Times-Herald (Vallejo)

Consumer prices at 21-year highs

- By George Avalos

Consumer prices in the Bay Area skyrockete­d in April and nearly matched the annual increase posted in February, a 21-year high, a grim new government report revealed Wednesday.

The Bay Area inflation rate jumped at an annual pace of 5% in April, the U.S. Bureau of Labor Statistics reported Friday.

The yearly increase in consumer prices in April was only slightly lower than the 5.2% annual rise that the government reported for the Bay Area in February, the federal agency reported.

The increases posted so far this year were the highest since mid-2001, according to this news organizati­on's analysis of government reports stretching back to 1990.

Costs for food such as meat, poultry, fish, cereal and dairy products, along with massive increases in gasoline prices and sharp jumps in monthly PG&E utility bills, coalesced to shove the Bay Area annual inflation rate higher by 5% in April.

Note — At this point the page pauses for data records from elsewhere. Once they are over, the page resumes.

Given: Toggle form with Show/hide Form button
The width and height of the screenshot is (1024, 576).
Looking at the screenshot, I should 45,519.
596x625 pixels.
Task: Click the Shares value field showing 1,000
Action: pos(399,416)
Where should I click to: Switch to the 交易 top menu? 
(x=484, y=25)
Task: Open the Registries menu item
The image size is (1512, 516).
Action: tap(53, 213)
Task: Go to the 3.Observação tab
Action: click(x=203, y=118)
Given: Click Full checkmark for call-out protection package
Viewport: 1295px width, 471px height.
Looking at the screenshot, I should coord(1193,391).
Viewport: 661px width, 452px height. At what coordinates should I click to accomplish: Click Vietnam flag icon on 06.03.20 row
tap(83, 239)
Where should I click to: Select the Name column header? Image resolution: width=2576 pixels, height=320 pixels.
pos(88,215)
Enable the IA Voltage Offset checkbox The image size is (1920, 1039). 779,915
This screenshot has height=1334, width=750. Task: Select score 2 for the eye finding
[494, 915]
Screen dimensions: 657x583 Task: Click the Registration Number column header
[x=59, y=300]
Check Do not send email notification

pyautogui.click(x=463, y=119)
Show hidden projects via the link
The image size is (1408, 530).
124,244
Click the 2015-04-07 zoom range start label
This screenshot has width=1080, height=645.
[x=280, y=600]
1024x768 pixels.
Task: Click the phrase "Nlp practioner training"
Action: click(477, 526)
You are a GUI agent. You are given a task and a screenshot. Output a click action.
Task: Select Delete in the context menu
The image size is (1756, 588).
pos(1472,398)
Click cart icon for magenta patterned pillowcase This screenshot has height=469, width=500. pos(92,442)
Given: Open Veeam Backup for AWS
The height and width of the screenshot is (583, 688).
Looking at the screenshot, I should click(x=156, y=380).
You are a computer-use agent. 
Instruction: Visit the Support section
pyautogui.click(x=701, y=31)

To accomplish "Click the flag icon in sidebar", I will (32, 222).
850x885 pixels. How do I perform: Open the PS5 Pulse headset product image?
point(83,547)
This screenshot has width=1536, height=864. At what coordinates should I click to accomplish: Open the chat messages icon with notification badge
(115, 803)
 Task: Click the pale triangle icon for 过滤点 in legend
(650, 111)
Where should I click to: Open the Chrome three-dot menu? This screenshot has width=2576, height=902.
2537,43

Nationwide, the annual inflation rate reached 8.3% in April, a pace that remained near a 40-year high, the government reported.

Consumers and borrowers face a double whammy of soaring prices and rising interest rates.

The Federal Reserve was set to hike interest rates Wednesday by a whopping half percentage point. The Fed is alarmed that inflation could morph into a runaway spiral.

Officials with the Central Bank are betting that a steady diet of increases in interest rates will help to choke off the surge in consumer prices. But the interest rate hikes also might throttle economic activity and job growth.

It's possible that the Federal Reserve's actions might be too little, warned Christophe­r Thornberg, an economist and founding partner with Beacon Economics.

“The only way to cure current inflation is for the Fed to pull out the cash they put in, something on the order of $4 trillion in quantitati­ve tightening,” Thornberg said.

Too much money has been pumped into circulatio­n through an array of endeavors, such as the Fed's program of quantitati­ve easing to stimulate the economy through Central Bank purchases of Treasury notes, bonds and other financial assets, according to Thornberg. The Fed's efforts have caused the money supply to balloon.

Even worse, the Fed's efforts to increase short-term interest rates won't go far enough and the Fed's other tightening efforts might arrive too late, Thornberg warned.

“The baby steps they announced suggest it will take four years before $4 trillion is fully withdrawn, and this will be after prices have already surged another 20%,” Thornberg said.

The nation could be headed for its most dire economic scenario since the 1970s, when a jobs slump and sky-high interest rates menaced the economy simultaneo­usly, a rare but devastatin­g phenomenon called stagflatio­n.

“The U.S. economy is overheatin­g, over-spending, and over-inflating,” Thornberg said. “It's like careening down a hill in a car at 120 miles per hour, headed straight for a parked truck, but worrying about tapping the brakes too hard because you don't want the car to slide.”